Please filter the entries for the word "dropdown" and copy every line that has it.
BEGIN EXERCISE INPUT
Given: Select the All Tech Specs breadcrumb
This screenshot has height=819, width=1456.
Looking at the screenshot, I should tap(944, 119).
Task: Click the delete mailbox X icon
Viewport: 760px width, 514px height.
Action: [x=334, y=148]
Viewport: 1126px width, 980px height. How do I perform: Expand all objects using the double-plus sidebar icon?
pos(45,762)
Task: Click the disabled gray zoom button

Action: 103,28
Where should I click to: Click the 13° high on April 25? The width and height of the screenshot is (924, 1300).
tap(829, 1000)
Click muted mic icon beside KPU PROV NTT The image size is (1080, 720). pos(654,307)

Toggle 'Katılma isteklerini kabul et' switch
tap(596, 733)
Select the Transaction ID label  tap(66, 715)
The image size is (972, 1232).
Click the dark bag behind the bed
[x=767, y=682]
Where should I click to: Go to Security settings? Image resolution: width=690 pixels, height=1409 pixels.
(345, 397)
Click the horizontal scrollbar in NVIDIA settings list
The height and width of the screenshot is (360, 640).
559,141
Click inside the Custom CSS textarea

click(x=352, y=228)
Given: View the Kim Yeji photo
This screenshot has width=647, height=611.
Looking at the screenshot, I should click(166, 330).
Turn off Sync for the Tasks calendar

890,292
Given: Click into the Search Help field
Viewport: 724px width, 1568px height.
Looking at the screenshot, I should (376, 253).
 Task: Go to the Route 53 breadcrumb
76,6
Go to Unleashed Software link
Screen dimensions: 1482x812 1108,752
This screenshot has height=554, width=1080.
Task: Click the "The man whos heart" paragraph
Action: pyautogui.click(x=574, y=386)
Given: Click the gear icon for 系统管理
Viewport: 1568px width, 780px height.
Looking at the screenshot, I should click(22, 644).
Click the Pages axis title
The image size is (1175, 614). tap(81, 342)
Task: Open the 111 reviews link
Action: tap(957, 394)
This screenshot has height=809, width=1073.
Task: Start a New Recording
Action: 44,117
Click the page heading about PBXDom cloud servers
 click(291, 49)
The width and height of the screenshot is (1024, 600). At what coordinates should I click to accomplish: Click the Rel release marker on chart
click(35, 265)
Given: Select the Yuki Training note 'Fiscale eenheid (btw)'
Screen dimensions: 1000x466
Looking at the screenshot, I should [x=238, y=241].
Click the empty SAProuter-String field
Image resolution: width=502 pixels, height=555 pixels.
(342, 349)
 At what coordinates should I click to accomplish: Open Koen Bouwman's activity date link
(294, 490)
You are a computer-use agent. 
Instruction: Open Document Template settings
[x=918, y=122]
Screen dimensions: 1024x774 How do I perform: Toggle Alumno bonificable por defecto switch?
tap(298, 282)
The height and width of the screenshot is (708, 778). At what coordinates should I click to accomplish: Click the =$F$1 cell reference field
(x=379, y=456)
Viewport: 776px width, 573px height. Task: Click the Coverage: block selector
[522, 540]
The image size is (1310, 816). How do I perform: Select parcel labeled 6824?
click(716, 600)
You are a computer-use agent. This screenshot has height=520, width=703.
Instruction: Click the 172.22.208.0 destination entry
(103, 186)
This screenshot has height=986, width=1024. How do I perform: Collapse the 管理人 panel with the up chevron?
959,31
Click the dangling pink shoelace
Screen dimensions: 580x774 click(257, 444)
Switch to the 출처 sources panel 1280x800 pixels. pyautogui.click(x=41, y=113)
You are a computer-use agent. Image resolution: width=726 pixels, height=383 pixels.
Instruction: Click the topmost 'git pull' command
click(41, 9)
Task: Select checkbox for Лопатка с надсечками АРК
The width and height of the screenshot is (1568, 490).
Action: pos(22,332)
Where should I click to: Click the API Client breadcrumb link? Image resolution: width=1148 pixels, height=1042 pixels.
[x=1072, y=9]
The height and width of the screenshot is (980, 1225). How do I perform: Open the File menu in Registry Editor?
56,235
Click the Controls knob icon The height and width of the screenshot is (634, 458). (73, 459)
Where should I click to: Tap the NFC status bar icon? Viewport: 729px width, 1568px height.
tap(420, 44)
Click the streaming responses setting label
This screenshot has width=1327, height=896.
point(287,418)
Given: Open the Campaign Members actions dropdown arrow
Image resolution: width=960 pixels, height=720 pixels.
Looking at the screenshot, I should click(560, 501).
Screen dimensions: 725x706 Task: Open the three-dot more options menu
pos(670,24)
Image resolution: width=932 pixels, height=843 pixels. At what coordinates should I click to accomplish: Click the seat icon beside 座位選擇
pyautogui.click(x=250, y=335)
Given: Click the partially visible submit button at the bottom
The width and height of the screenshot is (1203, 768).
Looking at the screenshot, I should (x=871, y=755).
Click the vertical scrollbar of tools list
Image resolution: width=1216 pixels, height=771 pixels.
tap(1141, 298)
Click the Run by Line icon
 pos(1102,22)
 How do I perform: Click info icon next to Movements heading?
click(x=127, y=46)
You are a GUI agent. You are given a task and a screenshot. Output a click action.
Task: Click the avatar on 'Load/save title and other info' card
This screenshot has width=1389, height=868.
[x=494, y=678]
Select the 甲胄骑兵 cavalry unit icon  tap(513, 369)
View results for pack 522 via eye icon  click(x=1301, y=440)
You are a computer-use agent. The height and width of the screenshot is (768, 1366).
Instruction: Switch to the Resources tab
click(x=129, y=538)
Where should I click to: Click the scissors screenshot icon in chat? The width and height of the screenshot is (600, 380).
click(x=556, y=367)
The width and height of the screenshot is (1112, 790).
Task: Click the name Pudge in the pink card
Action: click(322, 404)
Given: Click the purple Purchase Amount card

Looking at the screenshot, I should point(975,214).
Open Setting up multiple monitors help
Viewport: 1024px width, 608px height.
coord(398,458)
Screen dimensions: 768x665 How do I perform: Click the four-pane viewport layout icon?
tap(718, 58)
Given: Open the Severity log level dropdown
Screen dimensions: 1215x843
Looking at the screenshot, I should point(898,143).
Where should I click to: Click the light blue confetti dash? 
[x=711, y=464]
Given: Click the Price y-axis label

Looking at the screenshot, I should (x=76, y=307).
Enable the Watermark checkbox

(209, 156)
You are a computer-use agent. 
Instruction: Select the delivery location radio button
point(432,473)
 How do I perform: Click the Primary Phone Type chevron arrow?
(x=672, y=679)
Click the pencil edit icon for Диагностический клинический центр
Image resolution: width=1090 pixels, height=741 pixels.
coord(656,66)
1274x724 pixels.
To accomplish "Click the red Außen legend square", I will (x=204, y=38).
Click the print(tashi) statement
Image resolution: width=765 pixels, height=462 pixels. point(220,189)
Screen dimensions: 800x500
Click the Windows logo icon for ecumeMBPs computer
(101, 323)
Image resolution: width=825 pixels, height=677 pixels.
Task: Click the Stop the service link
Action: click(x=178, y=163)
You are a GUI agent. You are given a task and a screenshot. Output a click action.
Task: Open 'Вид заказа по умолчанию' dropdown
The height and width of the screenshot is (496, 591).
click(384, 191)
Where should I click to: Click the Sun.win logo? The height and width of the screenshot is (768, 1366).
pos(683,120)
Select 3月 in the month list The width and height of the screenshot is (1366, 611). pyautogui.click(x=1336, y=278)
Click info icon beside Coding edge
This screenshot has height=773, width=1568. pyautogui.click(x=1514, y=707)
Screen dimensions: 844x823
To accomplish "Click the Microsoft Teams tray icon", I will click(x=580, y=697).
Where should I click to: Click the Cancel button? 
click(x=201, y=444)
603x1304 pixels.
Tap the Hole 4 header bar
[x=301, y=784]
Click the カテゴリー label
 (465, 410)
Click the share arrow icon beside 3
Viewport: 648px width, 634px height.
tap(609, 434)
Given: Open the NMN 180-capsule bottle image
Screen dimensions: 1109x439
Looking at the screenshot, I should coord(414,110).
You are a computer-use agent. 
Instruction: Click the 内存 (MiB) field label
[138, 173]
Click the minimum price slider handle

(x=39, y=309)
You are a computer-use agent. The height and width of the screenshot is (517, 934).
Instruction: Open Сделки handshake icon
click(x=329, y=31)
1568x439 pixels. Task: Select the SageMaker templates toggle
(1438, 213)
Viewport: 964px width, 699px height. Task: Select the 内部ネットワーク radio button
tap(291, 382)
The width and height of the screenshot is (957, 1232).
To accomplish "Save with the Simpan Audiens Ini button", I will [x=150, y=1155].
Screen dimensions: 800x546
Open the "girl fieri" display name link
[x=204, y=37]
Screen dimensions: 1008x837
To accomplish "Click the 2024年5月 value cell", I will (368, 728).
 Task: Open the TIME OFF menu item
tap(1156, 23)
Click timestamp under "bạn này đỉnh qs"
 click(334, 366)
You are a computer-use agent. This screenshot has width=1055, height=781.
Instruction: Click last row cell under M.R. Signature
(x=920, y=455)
END EXERCISE INPUT
* **EXERCISE OUTPUT**:
Given: Open the Campaign Members actions dropdown arrow
Given: Open the Severity log level dropdown
Task: Open 'Вид заказа по умолчанию' dropdown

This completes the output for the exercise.